The prospect of a second airport in Sydney’s west will drive a much-needed expansion of jobs and lift the demand for housing in the region. Left to the market, the resulting rise in property values triggered by the state sponsored transformation of the west would fall to individuals.

The market of Mcmansions would blossom, extending a swathe of pricey and energy-inefficient homes in areas away from the projected flight path. Cheaper housing would come as an afterthought, knocked together and located in low-priced noise-affected areas.

This scenario would sentence thousands of working families to choose between a life-time of sleepless nights and intolerable day-time noise or lengthy commutes from distant suburbs and poor quality family time.

Fortunately, we do have the means to avoid the inscription of such inequity into the Sydney’s future western development. By coding housing development to encourage a substantial proportion of affordable housing for the future, Western Sydney can ensure that this growth maintains a balanced and sustainable social mix.

Quarantining a proportion of land for affordable housing projects now will save the prohibitive costs of later land purchases and provide the necessary affordable housing outcomes for coming years.

Good housing planning may bring further benefits for Sydney as a whole. Professor Phil O’Neill has shown us how development in the west can create local jobs to eliminate huge volumes of east-west travel.

Housing near the developing airport can be situated in the areas forecasted to have low noise, continuing the logic of federal government land purchases which means that, if a new airport was built at Badgery’s Creek tomorrow, less that 400 households would be badly affected by noise.

Such housing as will be subject to noise can be coded to ensure effective noise amelioration and liveable environments. The desired 24 hour foreshadowed operation may be reviewed in light of the negligible benefit of night time operation and the considerable social impact cost.

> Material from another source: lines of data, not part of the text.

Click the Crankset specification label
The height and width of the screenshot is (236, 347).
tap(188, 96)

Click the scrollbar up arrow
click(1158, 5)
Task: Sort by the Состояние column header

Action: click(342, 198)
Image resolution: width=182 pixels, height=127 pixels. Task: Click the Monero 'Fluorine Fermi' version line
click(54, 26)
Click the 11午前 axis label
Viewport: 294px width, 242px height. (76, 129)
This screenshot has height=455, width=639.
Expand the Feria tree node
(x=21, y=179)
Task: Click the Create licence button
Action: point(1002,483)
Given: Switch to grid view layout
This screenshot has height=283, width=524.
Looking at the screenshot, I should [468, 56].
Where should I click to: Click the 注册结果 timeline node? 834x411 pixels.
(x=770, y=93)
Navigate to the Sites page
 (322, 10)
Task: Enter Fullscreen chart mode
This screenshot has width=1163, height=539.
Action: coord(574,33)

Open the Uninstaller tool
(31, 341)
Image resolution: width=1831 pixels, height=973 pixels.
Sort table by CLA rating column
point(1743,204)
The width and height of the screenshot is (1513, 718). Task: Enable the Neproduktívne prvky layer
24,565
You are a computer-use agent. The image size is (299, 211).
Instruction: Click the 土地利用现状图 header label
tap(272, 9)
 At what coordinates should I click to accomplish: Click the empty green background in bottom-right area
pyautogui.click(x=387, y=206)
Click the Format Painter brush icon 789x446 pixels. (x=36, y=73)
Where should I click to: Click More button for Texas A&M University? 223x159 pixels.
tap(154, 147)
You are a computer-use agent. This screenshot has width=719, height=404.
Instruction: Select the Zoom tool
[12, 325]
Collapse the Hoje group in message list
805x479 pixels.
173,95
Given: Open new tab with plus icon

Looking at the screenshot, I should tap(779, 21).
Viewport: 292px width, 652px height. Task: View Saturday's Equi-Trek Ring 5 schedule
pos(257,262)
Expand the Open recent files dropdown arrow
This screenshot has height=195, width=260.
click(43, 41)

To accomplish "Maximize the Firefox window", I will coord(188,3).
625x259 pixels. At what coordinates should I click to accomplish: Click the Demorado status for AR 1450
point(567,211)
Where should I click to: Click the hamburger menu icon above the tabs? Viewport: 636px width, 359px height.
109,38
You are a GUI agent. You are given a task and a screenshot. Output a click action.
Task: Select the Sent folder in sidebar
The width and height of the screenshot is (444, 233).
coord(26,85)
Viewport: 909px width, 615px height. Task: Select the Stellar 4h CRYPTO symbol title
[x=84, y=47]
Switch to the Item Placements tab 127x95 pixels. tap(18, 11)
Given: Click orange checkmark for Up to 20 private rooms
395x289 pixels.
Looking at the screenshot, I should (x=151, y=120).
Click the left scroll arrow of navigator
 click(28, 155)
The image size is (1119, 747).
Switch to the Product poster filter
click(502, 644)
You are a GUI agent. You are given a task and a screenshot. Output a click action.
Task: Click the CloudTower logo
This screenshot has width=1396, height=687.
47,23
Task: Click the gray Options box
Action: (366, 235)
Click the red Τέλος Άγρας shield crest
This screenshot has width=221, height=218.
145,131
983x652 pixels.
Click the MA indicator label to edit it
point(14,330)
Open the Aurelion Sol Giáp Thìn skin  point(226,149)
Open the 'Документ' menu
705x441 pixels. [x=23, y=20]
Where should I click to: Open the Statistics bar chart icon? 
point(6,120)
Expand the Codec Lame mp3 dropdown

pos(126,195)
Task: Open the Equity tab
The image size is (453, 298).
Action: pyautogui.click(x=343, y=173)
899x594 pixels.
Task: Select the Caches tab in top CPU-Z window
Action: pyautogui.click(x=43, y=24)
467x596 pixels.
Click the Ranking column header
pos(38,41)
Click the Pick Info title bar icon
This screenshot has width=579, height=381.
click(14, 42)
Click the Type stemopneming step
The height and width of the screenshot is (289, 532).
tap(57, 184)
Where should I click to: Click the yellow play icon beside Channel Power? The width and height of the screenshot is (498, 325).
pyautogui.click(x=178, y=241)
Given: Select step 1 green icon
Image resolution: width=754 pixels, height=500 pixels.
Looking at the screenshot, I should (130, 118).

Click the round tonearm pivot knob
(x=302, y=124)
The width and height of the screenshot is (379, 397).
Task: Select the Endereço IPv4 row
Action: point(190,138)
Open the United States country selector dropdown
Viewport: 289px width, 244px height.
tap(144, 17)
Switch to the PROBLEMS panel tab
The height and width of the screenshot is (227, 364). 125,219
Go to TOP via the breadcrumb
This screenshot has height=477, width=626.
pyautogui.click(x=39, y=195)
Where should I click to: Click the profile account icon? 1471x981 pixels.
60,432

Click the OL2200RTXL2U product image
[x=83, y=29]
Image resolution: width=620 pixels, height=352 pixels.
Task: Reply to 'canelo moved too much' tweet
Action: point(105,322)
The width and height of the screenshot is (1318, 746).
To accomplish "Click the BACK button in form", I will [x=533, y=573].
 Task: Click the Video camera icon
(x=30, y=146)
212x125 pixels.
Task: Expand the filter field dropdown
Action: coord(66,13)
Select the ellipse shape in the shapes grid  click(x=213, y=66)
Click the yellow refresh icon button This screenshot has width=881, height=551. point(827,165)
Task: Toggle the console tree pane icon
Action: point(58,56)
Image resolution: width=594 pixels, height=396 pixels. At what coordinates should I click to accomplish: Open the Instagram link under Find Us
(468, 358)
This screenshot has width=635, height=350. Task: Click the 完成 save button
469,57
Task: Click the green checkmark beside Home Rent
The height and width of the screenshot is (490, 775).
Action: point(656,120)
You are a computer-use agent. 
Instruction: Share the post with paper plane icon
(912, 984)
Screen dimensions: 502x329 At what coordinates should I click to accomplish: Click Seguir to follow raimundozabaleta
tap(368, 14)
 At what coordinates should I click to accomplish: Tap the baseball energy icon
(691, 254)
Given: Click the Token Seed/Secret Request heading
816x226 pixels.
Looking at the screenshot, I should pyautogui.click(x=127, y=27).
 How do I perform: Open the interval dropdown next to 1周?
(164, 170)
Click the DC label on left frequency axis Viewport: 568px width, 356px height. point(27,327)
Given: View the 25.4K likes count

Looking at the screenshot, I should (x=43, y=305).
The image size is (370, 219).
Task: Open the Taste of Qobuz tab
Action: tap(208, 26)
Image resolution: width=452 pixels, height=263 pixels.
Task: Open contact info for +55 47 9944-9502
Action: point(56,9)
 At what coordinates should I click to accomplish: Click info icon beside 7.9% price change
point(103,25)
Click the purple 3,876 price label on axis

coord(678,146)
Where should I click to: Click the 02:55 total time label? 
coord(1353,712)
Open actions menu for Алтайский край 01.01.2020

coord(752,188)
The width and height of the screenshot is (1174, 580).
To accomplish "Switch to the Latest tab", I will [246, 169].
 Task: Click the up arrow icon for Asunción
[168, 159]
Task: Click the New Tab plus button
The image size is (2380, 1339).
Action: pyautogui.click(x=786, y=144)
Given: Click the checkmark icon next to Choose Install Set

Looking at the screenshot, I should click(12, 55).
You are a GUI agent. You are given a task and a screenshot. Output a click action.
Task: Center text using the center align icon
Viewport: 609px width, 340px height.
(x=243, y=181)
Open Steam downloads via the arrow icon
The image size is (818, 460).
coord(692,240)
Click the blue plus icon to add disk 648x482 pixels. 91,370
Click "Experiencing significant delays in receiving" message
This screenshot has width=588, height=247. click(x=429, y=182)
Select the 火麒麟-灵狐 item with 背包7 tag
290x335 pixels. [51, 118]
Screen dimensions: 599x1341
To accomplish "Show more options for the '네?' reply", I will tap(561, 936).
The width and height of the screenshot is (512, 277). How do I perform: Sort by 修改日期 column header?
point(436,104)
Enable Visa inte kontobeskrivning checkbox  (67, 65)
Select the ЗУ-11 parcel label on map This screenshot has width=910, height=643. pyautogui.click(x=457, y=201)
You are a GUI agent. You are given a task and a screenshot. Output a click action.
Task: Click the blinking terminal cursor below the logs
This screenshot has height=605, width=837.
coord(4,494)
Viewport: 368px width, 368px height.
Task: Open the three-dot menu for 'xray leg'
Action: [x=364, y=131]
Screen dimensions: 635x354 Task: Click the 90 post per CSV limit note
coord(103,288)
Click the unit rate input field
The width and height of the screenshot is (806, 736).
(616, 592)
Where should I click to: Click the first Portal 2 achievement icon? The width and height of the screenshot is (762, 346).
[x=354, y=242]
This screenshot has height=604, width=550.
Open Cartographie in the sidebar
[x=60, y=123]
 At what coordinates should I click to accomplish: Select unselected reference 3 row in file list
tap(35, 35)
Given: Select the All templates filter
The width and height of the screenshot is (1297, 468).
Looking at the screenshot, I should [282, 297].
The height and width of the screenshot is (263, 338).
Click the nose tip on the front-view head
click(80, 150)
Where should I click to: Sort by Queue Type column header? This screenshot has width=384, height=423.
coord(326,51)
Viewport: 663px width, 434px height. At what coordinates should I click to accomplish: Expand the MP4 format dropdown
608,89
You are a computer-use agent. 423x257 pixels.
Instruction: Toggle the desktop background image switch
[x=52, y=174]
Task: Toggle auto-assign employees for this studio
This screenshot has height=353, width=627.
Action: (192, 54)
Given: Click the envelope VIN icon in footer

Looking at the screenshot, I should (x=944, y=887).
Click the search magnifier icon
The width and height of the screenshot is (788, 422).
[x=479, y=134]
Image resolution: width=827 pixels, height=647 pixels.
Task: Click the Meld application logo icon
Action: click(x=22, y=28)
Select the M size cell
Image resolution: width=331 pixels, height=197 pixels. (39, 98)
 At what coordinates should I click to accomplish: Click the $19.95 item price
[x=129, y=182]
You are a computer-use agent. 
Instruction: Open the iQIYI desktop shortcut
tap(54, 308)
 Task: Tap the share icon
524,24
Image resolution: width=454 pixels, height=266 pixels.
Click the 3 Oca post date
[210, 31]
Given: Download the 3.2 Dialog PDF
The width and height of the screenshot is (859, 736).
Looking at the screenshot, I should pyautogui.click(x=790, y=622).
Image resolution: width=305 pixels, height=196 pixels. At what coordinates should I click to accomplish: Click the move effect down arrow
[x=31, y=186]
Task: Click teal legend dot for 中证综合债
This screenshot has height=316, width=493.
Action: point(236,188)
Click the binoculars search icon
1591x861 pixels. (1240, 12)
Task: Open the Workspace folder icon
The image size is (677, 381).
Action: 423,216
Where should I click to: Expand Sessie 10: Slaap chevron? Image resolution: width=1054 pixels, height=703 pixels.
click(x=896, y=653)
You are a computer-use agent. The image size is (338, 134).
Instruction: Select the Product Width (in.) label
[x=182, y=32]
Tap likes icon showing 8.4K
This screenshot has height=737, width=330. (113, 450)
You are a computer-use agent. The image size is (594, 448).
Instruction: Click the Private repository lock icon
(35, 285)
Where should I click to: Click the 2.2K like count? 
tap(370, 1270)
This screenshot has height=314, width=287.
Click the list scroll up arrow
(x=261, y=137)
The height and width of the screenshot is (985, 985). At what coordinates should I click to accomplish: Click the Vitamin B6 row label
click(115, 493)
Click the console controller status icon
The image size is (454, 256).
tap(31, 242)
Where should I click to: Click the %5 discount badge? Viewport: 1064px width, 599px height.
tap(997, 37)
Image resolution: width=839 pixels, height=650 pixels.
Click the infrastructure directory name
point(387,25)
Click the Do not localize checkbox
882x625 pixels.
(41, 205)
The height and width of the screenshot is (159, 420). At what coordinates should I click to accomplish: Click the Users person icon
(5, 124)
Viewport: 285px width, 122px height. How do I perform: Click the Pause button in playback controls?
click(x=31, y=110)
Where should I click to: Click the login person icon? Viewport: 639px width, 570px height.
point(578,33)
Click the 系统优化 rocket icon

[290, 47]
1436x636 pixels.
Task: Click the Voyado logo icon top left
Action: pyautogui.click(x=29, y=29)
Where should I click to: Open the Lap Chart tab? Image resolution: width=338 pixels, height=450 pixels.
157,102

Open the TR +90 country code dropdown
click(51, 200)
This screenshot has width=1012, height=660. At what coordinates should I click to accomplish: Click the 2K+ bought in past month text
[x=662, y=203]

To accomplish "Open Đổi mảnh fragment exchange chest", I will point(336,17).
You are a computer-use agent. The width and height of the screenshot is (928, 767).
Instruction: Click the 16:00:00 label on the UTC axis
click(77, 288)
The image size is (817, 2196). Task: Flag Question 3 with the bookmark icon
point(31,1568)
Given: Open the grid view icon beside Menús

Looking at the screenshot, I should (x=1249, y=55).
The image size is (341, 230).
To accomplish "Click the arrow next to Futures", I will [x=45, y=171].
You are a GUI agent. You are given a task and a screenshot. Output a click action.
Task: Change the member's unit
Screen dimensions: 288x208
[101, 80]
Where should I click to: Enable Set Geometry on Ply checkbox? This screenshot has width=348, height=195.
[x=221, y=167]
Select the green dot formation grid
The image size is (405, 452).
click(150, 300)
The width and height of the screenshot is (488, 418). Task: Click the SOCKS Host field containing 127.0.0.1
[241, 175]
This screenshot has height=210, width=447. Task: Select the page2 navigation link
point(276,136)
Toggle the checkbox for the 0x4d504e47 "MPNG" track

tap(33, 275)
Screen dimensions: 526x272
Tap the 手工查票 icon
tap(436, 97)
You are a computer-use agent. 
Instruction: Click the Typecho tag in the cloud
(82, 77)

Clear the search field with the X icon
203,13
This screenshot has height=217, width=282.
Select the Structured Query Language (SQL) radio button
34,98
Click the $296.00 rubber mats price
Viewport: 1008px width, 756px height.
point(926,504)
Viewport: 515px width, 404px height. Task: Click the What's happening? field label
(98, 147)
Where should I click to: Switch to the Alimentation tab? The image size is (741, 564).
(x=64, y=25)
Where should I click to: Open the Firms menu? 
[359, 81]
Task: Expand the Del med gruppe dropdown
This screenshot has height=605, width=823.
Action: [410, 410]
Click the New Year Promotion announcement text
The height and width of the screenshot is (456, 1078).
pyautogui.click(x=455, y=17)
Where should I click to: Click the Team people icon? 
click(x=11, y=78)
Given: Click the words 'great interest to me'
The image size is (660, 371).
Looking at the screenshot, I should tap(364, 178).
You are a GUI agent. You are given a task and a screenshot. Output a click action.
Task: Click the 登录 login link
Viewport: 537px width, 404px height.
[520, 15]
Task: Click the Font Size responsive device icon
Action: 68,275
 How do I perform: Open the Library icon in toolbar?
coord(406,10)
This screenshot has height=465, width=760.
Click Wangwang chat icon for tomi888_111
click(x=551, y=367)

Now that an airport for Badgery’s Creek seems a certainty, it is time to create the planning means to ensure that development following is in the interests of the whole community. 

We call for a broad public discussion on the means to take up the opportunity offered by the prospective airport and related infrastructure development. It is in everyone’s interest to ensure the provision of secure, sustainable and liveable housing for the increase in numbers of low and middle income groups that are sure to be residing in Sydney’s west in coming years.

The Western Sydney Housing Coalition and Western Sydney Community Forum are  planning a public forum in late March to consider the opportunities and challenges for affordable housing presented by the development of Badgerys Creek airport.